Becoming Animal : « être humain uniquement au contact du non-humain »

« Tant de choses s’éveillent la nuit », des animaux mais surtout nos sens, ceux qui sommeillent pendant le jour attendant le mystère de l’obscurité pour tisser des liens autres avec le monde, avec la « nature », ce mot qui une fois prononcé nous sépare d’elle. Le dispositif du film et du langage sont interrogés, eux qui ont participé à mettre à distance le monde autre qu’humain alors qu’au départ, ils étaient des outils pour entrer en contact avec lui. L’envie du film est au contraire de nous en rapprocher, par les sens, par la caméra. C’est ici par le regard et par la relation que l’on est vivant. « Mon corps est comme un circuit ouvert qui n’est complet qu’avec les être sur lesquels je pose mon regard ».

Mon corps est comme un circuit ouvert qui n’est complet qu’avec les être sur lesquels je pose mon regard. — Becoming Animal

L’installation : « une vie où chaque chose est à sa place »

Un an pour se préparer à reprendre une ferme, un an pour se préparer à s’en séparer.

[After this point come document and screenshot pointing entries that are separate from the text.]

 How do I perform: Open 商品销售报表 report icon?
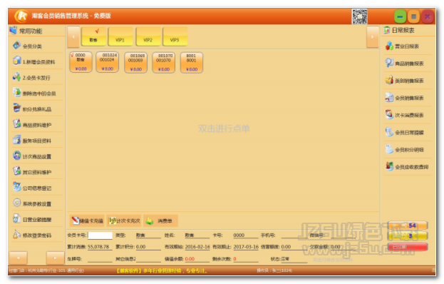389,63

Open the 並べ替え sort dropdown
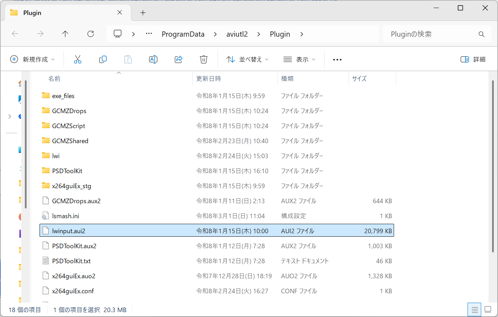click(x=247, y=60)
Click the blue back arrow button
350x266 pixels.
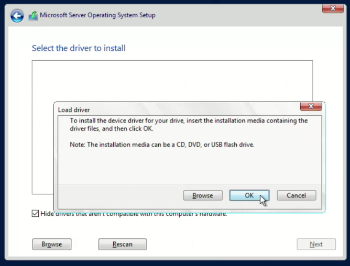[x=17, y=15]
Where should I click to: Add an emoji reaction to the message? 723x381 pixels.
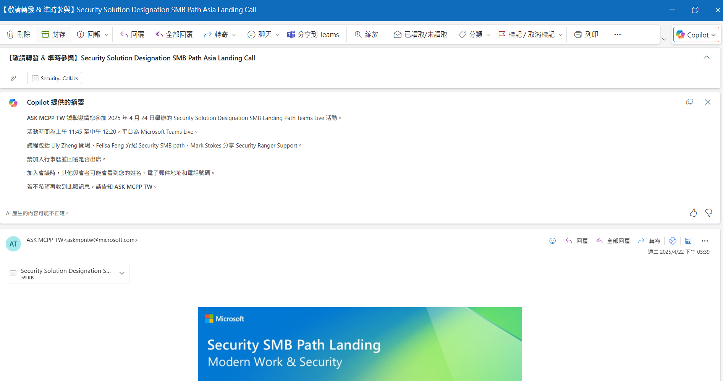553,241
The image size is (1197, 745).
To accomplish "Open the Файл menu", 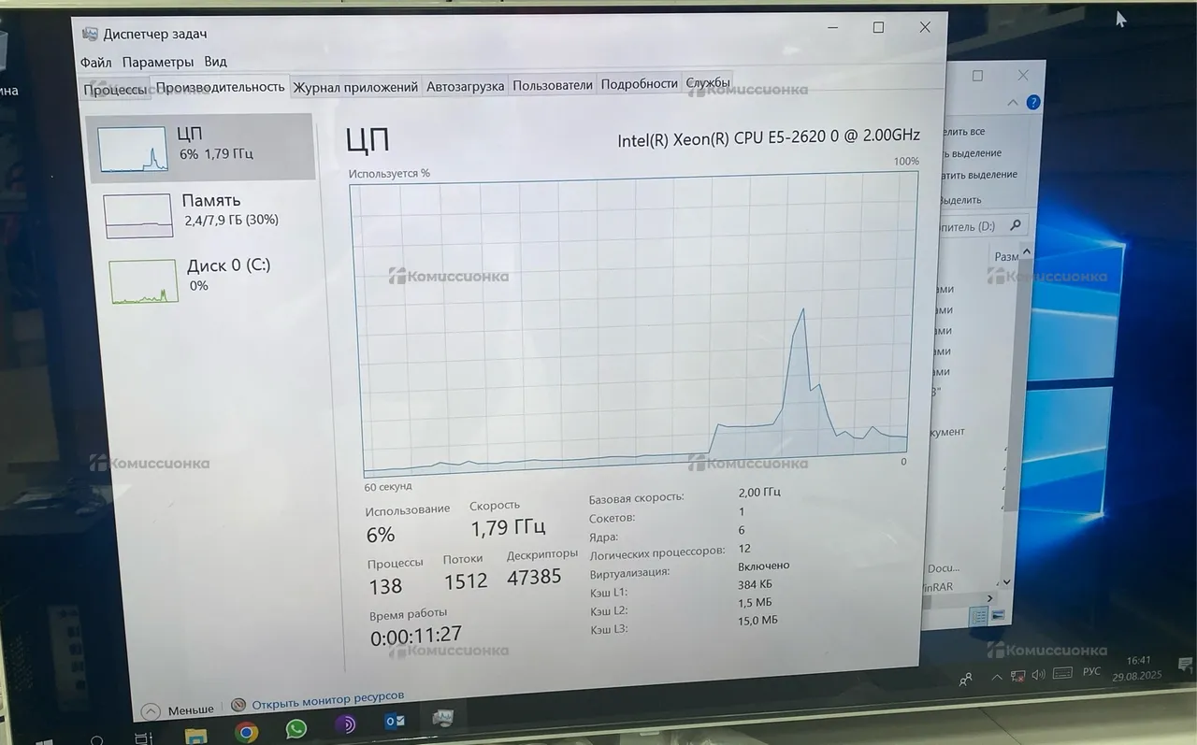I will pyautogui.click(x=95, y=63).
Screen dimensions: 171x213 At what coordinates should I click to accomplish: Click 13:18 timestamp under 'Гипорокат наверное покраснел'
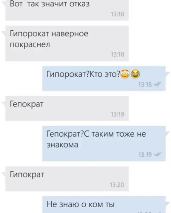pyautogui.click(x=117, y=55)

Deux jeunes femmes, conquises depuis peu par le monde agricole (vaches laitières), se préparent à reprendre une ferme familiale. Elles sont accompagnées par les futurs anciens, heureux de transmettre leur expérience, à l’heure où de si nombreuses petites exploitations disparaissent, faute de repreneurs. Tandis que les jeunes femmes découvrent leurs premières fois, les premiers gestes (traites, conduite des machines, etc.), le couple bientôt à la retraite savoure ses derniers. Il est donc question de transmission mais aussi de liberté de faire, de s’écarter du modèle d’exploitation industriel, de retrouver une « cohérence », le mot est cité plusieurs fois, une vie où « chaque chose est à sa place ».